Direktur Yayasan Pusaka, Franky Samperante, menuturkan bahwa kearifan lokal tidak boleh diposisikan sebagai sumber utama persoalan karhutla. Persyaratan kumulatif dalam Inpres, mulai dari pembuktian praktik turun-temurun, batas luasan, pembatasan lokasi hingga rekomendasi pemerintah, harus mempertimbangkan kondisi masyarakat di tingkat tapak, termasuk di Papua yang memiliki keragaman masyarakat adat dan sistem pengelolaan wilayah berbasis adat. 

Frangky berpendapat, jangan sampai masyarakat yang belum memperoleh pengakuan formal dari negara justru dibebani kewajiban administratif untuk membuktikan praktik yang telah dijalankan secara turun-temurun. Sementara persoalan tata kelola konsesi, penguasaan lahan skala besar, perlindungan hutan dan ekosistem gambut, serta pertanggungjawaban pemegang izin tidak mendapat pengawasan dan penegakan hukum yang setara. 

"Penanganan karhutla harus memperkuat masyarakat sebagai bagian dari solusi dan menghormati sistem pengelolaan wilayah adat, bukan menjadikan kearifan lokal sebagai objek pembatasan utama.
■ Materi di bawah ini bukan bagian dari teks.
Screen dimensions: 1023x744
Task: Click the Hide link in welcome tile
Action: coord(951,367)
Pendekatan kebijakan juga harus mempertimbangkan karakter ekologis dan sosial Papua agar pengendalian karhutla tidak justru memperbesar tekanan terhadap wilayah dan hak-hak Masyarakat Adat,” katanya.

Sejumlah ketentuan dalam Inpres terkait penanganan karhutla seolah menempatkan pemegang konsesi sebagai mitra dalam pencegahan dan pengendalian kebakaran, menurut Adam Putra Firdaus, Kepala Divisi Kehutanan dan Keanekaragaman Hayati di Indonesian Center for Environmental Law (ICEL). Hal ini, lanjut Adam, antara lain terlihat dari kewajiban penyediaan ekskavator serta arahan bagi Menteri Kehutanan untuk memfasilitasi kemudahan mobilisasi ekskavator ke kawasan hutan untuk mendukung pencegahan dan pengendalian kebakaran. 
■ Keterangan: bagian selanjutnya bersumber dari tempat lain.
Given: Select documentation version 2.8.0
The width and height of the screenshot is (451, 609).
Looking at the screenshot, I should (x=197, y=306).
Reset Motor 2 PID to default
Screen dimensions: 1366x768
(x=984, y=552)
Namun, Adam menekankan bahwa karhutla pada dasarnya merupakan persoalan tata kelola, bukan semata persoalan teknis terkait ketersediaan sarana dan prasarana pemadaman. Pemegang konsesi juga harus diposisikan sebagai subjek dengan kewajiban untuk menjaga areal izinnya dan dapat dimintai pertanggungjawaban ketika terjadi kebakaran. 

“Inpres ini menjadi salah satu bentuk respons terhadap karhutla yang terjadi secara masif. Namun, pemerintah tidak boleh lupa bahwa karhutla mengindikasikan adanya persoalan mendasar dalam konteks tata kelola," ujar Adam. 

Adam menerangkan, kerangka regulasi kehutanan di Indonesia selama ini masih banyak berfokus pada kepastian status kawasan dan pemanfaatan hutan yang bertumpu pada pemberian perizinan skala besar. Ke depan, arah regulasi dan kebijakan kehutanan perlu lebih kuat berbicara mengenai perlindungan hutan, pencegahan dan pengawasan, serta pemulihan sebagai bagian dari penegakan hukum. Dalam konteks karhutla yang telah terjadi, pemerintah harus melakukan penegakan hukum yang transparan terhadap korporasi yang areal izinnya terbakar. 

"Pada saat yang sama, pemerintah perlu melakukan evaluasi terhadap perizinan di sektor hutan dan lahan secara menyeluruh agar penanganan karhutla tidak berhenti pada pengerahan sarana, tetapi benar-benar mendorong perbaikan tata kelola serta perlindungan dan pemulihan ekosistem," ucap Adam. 

Uli menambahkan, kritik masyarakat sipil terhadap terbitnya Inpres tersebut adalah demi mengingatkan pemerintah bahwa karhutla tidak bisa diselesaikan hanya dengan pengerahan alat berat dan larangan membakar. Harusnya Inpres itu memerintahkan kementerian/lembaga terkait untuk melakukan evaluasi menyeluruh perizinan, mulai dari izin-izin yang bertumpang tindih dengan ekosistem gambut dan hutan.

"Memberikan penegakan hukum dalam bentuk pencabutan ataupun penciutan izin, menagih pertanggungjawaban korporasi untuk memulihkan ekosistem gambut, dan memastikan keselamatan masyarakat yang saat ini terdampak karhutla,” ucap Uli.